Mass Match has carried on strongly through the surge in online dating options, Lanie said, noting that some people like to use these apps alongside Mass Match. But for many of her clients, the difference between apps and a dating service is clear.

“A lot of people have said internet dating is like looking for a needle in a haystack, and they want a personal service,” Lanie said. “That keeps me going, because I’m a personal service.”

Clients also tend to enjoy working directly with one individual, Lanie said.

“It’s just me,” she noted. “I’m not a cast of people who come and go, as they have in some of those big outfits.”

Advice from users

Maggie and Mark Newey echoed many of Lanie’s observations.

Mark was using three or four other dating sites when he joined Mass Match, he said, “yet I went on more dates through Mass Match than I did through the others combined.”
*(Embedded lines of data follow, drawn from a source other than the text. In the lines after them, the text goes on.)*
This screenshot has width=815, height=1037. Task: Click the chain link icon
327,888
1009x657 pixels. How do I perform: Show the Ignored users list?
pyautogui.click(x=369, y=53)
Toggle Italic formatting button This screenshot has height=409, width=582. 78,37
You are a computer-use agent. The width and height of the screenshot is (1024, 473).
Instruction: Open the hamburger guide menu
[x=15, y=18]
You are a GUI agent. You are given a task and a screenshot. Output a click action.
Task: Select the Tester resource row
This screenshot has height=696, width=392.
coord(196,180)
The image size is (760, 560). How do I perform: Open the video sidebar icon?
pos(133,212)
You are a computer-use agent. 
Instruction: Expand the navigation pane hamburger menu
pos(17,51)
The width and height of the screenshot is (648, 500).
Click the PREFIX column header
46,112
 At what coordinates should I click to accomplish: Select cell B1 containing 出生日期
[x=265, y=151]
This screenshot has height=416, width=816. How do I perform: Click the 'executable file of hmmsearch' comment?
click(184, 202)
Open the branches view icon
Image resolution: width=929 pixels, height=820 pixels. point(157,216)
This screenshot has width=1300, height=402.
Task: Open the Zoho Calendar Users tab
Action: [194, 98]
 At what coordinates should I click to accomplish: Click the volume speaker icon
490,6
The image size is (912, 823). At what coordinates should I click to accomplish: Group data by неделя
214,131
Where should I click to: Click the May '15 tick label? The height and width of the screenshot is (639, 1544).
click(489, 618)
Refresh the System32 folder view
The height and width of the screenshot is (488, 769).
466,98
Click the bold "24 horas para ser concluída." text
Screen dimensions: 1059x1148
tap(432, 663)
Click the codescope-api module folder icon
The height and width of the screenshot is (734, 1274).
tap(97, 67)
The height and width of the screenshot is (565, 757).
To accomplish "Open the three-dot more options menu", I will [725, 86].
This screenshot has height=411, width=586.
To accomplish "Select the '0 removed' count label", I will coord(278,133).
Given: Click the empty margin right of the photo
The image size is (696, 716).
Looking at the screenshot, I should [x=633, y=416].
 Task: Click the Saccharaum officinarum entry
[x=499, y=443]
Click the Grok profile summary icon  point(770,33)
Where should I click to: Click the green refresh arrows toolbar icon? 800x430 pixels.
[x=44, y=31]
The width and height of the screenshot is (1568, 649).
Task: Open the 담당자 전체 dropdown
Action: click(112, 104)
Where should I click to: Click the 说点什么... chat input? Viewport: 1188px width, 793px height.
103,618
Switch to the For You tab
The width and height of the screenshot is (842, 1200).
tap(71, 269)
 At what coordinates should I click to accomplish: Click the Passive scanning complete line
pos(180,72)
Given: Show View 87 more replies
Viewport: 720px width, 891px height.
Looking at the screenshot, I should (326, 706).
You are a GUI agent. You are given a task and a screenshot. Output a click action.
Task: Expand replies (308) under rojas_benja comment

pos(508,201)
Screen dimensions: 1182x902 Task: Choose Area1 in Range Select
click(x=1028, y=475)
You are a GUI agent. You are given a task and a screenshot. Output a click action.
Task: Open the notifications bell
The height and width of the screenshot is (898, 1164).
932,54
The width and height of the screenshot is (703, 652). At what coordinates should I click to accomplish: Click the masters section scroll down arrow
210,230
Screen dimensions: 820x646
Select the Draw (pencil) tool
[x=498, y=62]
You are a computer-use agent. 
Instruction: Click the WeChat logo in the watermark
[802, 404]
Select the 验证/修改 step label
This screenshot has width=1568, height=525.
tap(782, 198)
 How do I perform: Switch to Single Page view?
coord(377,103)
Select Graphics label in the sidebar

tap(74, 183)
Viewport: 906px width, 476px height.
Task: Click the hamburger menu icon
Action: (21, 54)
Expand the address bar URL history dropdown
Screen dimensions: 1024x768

Maggie’s experience with other dating websites was also that “there are just so many people” on those platforms who “often, will just get lost,” she said.

Maggie advocated for those who may be hesitant to give Mass Match a try, and made a point to highlight the service for younger people. Maggie was 31 when she and Mark met, while Mark was 36, and she feels that people in their 30s or younger may think that the service isn’t for them.

Looking at today’s dating landscape in particular, Maggie feels that she and Mark were fortunate to beat the rush of dating apps.

“You have so many different ways you can put yourself out there,” she said, “and it just feels like they’re getting less and less authentic in terms of a real way of getting to know people … I’m glad I’m not having to deal with that at this point.”

While Mass Match offers a lower cost than many other dating services, Mark said that some people may be hesitant to spend the money, or view Mass Match as a backup option if other online dating options don’t work out.

“I think that’s wrong,” Mark said. “Really, people should try Mass Match from the beginning.”

He added, “You think the money is such a big deal. It’s not.”